Monday’s bond market has opened flat after this morning’s only economic news met forecasts. The stock markets are showing losses with the Dow down 46 points and the Nasdaq down 6 points. The bond market is currently unchanged form Friday’s close, but we will still see an increase in this morning’s mortgage rates of approximately .250 of a discount point due to weakness late Friday.

The Conference Board reported that their Leading Economic Indicators (LEI)for June fell 0.1%, as latest forecasts had called for. This index attempts to measure economic activity over the next three to six months, meaning economic activity may remain flat in the near future. This is basically good news for bonds and mortgage rates.

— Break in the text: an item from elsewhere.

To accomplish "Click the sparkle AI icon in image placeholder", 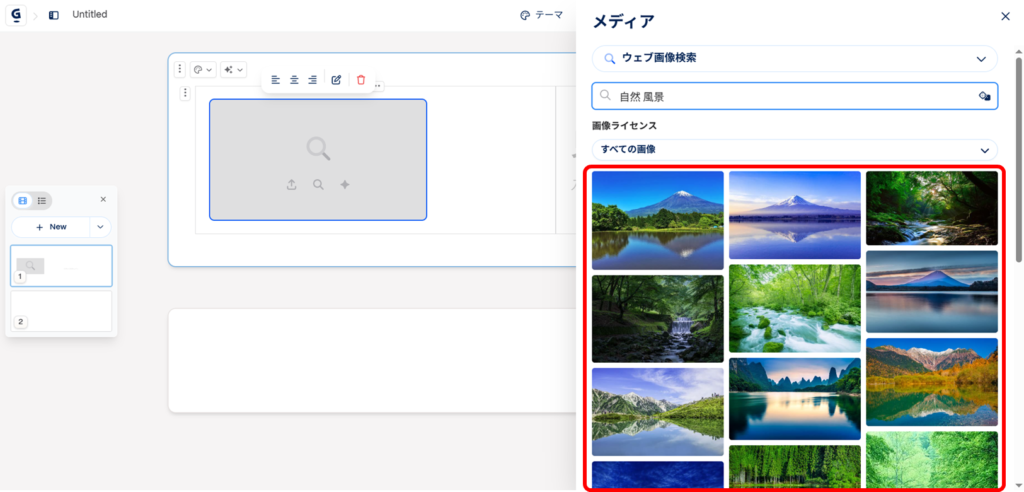I will coord(344,185).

This week will be interesting for the bond market and mortgage rates. There are five remaining economic reports scheduled for release, but only one of them is considered to be of high importance to the markets. With data being posted all bu t one day of the week, we may see some noticeable fluctuations from day to day in mortgage pricing.

The Federal Reserve will release its Beige Book report Wednesday afternoon. This report is named simply after the color of its cover, but it is considered to be important to the Fed when determining monetary policy during their FOMC meetings. It details economic activity and conditions by region throughout the U.S. With Fed Chairman Ben Bernanke’s testimony last week, I don’t think we will see any significant surprises in this report, and therefore will likely not cause much movement in mortgage rates Wednesday afternoon.

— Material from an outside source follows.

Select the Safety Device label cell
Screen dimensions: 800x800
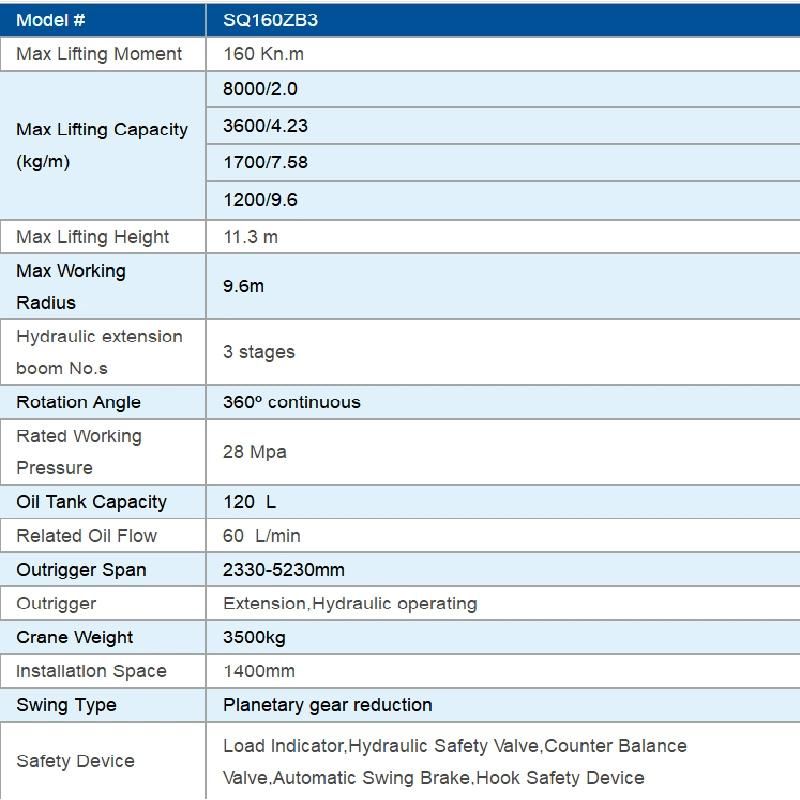click(103, 761)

Overall, this is a moderately significant week for the bond market and mortgage rates. If we get weaker than expected economic results, we may see mortgage rates move lower for the week. However, stronger than expected results will likely lead to higher rates for the week. We also have a 5-year Treasury Note auction Thursday that may in fluence bond trading but will also give us an indication of investor appetite for bonds. Generally speaking, despite the lack of a data-packed calendar, I would still maintain constant contact with your mortgage professional.

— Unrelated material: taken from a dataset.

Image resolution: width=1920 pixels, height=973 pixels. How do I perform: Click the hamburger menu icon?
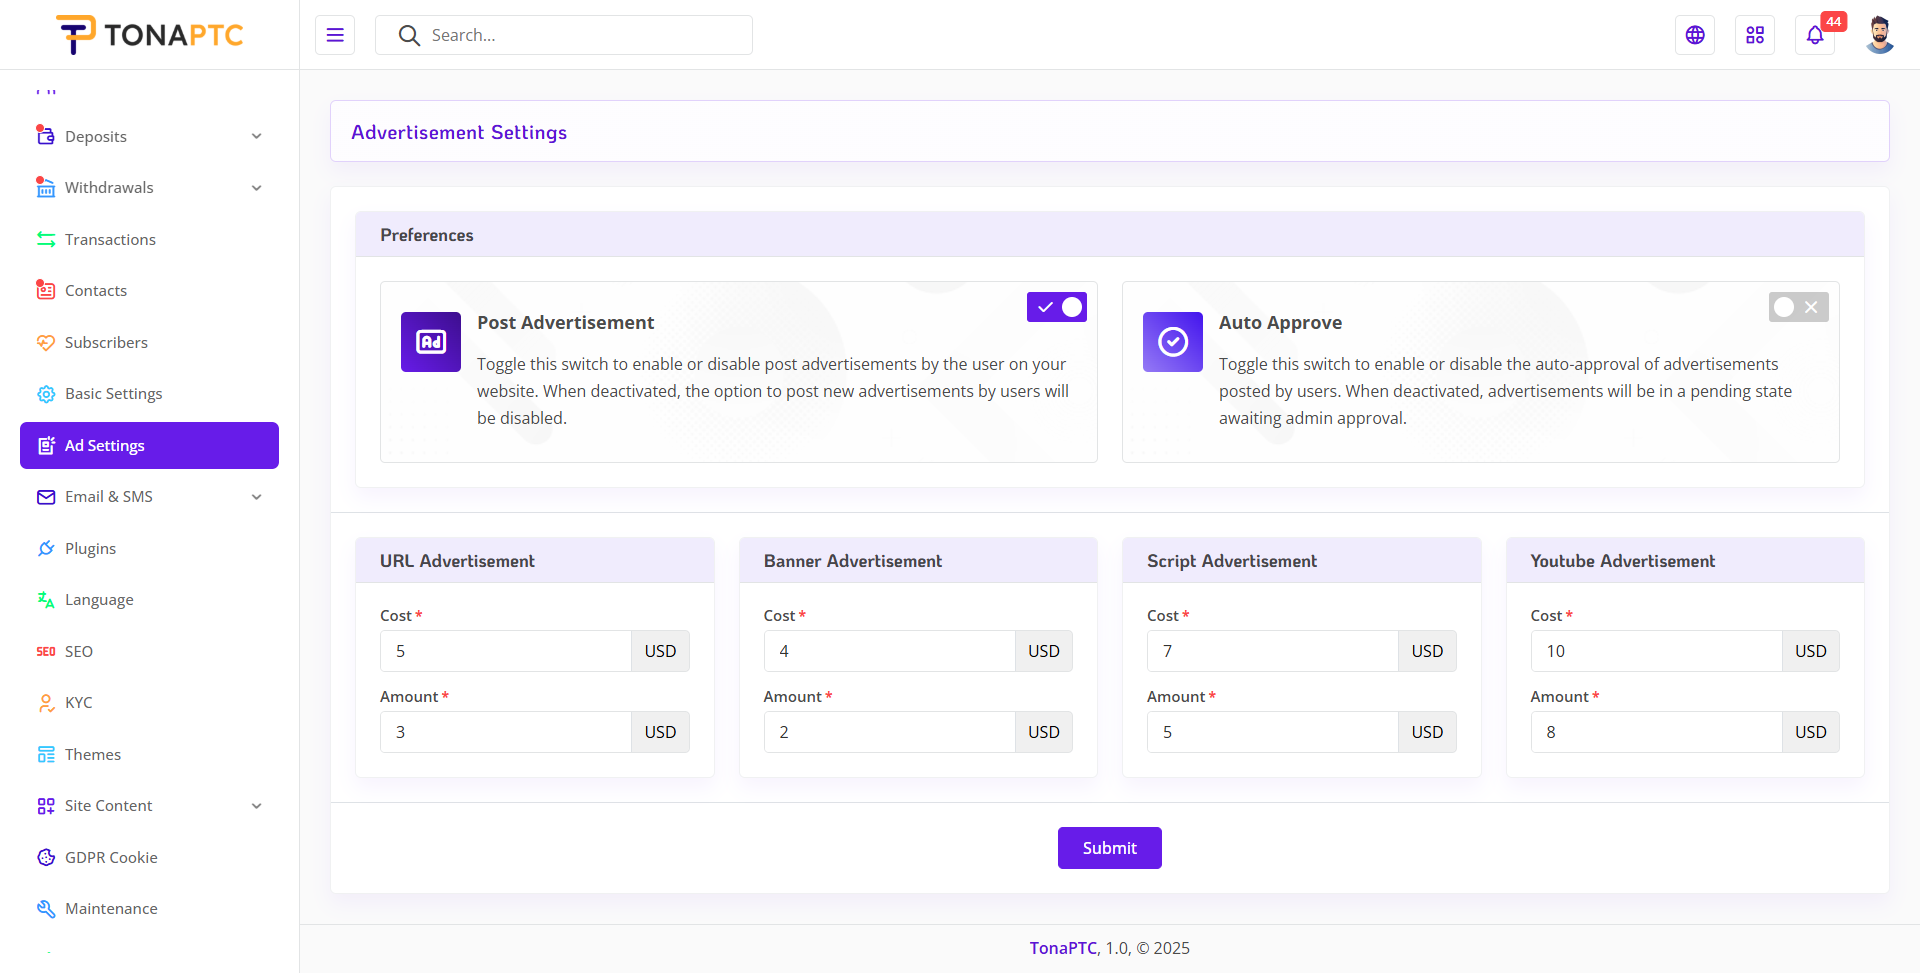(335, 35)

If I were considering financing/refinancing a home, I would…. Lock if my closing was taking place within 7 days… Lock if my closing was taking place between 8 and 20 days… Lock if my closing was taking place between 21 and 60 days… Float if my closing was taking place over 60 days from now… This is only my opinion of what I would do if I were financing a home. It is only an opinion and cannot be guaranteed to be in the best interest of all/any other borrowers.